You are soooooooooo
Less, Action, More funny<<<<Hint 1
Finally Someone Got It!
"And now for something completely different..." lol
"A man w/ 3 Legs"
"HE RAN OFF"
"BLOODY HELL, Uh, A Scotsman on a Horse"
Old Ladies clap lol
no, haha. but people know me around the area for football and being an eagle scout.
I work at UPS which has over 2000 employees covering shifts 24 hours a day. Even though I know lotsa people, people I dont know, still know who I am. I'm usually described as the big bald guy, and then people know who theyre talking about.
This thread is absurd. I don't even know anyone in real life that I would consider a legend.
Except for a guy by the name of Dustin Gerstner but that oversized man-child disappeared off the face of the planet almost a decade ago. It seems like larger than life personalities don't last long in the real world.
i streaked at a state champ football game in 07, everyone was talkin bout that, soccer kids can run like hell
There's 2 or 3 people that live in my town (of 25,000 people), that most people would know who they are, and yet they aren't famous like on tv or anything, they wouldn't even be known in any other town near us.
You've probably heard of me. I'm a pretttty big deal.
I'm the premier leader of the POW (People's Army of Wendy's). My comrades and I formulated a renewed Rhodestown dream, to pursue fast food where we want, when we want and how we want. We were nuked by the moderators in our last Fat Guy War but soon we will re-arm, put a halt to the ceasefire and go on the offensive again.
The POW lives.
Usually the typical big guy comments and nick names but my mentor at thepolice department said " it's not fair your bigger than me, what'd you use to do just wrestle oak trees all day as a kid?" and I always thought that was funny.
Isn't the OP the same person that couldn't open a water bottle?
Man, if coach had put me in fourth quarter, we'da won state, I woulda gone pro and be makin million of dollars....
It must be nice being a living legend in your head, especially when reminiscing about the all important high school years (lol)... You may be bigger than people who don't work out and that may impress them, but I know who isn't impressed....
SCARY WATER BOTTLEZZZZZ "BOOOOOOOOO!!!!! I"M GONNA POP THAT BIG VEIN IN YOUR HEAD TO TEACH YOU SOME HUMILITY"
I hear the water bottles best friend is the dreaded pickle jar, and he stalks your dreams like Freddy.

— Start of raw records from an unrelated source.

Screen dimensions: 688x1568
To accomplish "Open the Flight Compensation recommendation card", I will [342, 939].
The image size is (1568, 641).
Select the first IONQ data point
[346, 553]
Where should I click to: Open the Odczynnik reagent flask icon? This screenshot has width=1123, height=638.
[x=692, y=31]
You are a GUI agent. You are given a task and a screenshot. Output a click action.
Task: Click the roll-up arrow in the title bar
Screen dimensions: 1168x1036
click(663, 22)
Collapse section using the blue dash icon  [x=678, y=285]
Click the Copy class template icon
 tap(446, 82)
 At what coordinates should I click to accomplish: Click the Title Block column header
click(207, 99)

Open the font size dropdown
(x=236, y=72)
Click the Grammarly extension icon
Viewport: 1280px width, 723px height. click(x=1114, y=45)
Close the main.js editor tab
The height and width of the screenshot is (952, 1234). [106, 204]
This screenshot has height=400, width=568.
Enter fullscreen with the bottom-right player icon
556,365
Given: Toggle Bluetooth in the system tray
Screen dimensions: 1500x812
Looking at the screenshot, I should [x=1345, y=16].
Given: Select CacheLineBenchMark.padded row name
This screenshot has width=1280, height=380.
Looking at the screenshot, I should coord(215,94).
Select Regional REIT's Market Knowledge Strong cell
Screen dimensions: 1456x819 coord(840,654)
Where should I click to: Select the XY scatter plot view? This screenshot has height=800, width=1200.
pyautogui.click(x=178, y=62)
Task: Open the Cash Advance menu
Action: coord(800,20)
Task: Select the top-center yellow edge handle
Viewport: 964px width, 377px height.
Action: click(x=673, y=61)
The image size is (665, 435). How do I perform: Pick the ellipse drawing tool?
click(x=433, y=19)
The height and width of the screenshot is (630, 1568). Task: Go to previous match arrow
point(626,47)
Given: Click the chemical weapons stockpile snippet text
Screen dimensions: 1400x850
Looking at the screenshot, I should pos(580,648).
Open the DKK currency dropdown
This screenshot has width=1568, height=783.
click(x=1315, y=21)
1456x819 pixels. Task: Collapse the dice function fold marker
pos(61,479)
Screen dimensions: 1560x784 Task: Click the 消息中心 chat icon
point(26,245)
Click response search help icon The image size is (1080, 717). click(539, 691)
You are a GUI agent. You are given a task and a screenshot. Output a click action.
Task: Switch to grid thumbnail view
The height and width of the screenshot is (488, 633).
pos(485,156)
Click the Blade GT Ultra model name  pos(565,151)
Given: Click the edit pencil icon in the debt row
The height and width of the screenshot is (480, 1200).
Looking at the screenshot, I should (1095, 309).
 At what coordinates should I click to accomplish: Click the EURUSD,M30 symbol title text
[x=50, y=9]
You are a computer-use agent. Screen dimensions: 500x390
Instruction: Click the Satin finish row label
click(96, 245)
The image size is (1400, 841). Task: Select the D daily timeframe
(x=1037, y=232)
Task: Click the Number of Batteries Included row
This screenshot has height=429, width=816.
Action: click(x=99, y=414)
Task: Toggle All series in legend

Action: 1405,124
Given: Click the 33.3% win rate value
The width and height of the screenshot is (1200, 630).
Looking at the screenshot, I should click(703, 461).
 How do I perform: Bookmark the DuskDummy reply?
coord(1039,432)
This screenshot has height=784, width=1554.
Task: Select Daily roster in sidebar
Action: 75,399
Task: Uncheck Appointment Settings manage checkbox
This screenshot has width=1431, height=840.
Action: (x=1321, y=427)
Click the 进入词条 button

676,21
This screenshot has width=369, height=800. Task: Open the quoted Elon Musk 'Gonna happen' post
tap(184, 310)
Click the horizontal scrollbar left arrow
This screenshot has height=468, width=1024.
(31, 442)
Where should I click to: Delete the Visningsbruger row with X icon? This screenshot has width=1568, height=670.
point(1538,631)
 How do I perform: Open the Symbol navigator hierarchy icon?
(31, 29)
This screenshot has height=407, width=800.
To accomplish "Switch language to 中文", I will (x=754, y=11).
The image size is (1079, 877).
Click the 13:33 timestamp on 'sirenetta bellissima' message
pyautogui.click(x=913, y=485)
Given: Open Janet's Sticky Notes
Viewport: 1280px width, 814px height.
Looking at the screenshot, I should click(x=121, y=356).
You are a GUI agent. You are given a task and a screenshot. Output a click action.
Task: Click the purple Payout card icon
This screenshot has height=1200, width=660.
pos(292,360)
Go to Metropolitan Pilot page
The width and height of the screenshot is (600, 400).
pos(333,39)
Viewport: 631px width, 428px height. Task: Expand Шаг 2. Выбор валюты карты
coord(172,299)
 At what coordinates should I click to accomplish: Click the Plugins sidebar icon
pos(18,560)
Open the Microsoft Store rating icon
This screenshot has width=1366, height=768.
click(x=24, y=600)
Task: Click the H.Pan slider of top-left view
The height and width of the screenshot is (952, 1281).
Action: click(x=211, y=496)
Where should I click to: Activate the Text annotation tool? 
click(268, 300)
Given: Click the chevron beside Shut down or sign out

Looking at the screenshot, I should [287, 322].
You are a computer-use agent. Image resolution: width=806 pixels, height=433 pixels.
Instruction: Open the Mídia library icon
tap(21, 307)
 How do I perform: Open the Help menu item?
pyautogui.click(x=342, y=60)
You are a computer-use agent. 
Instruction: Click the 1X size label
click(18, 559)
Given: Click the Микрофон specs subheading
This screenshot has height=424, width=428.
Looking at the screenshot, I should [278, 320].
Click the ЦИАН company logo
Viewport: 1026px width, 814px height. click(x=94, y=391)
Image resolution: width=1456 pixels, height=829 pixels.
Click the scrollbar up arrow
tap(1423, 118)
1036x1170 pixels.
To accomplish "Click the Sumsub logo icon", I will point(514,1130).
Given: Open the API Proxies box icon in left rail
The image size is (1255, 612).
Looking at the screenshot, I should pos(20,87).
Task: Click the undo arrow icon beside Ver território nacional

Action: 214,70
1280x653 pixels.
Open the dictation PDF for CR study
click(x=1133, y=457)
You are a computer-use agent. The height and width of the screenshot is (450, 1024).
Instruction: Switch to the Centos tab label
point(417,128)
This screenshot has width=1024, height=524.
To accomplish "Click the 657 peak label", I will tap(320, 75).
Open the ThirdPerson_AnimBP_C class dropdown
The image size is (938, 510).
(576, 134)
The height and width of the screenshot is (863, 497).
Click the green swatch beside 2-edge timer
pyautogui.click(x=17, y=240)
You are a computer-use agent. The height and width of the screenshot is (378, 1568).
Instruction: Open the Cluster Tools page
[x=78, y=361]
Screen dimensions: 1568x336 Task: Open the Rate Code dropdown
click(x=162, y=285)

Be careful sleeping tonight
I'm a legend in my town.
I have this super cool sign that the government made especially for me that keeps those annoying trick or treaters from coming to my house, or girl scouts from selling my cookies, and all kids in general from doing anything within a 100 yard radius of my house.
I went to a small hs that produced an NBA All Star. He's about as close to a hometown legend as we ever had.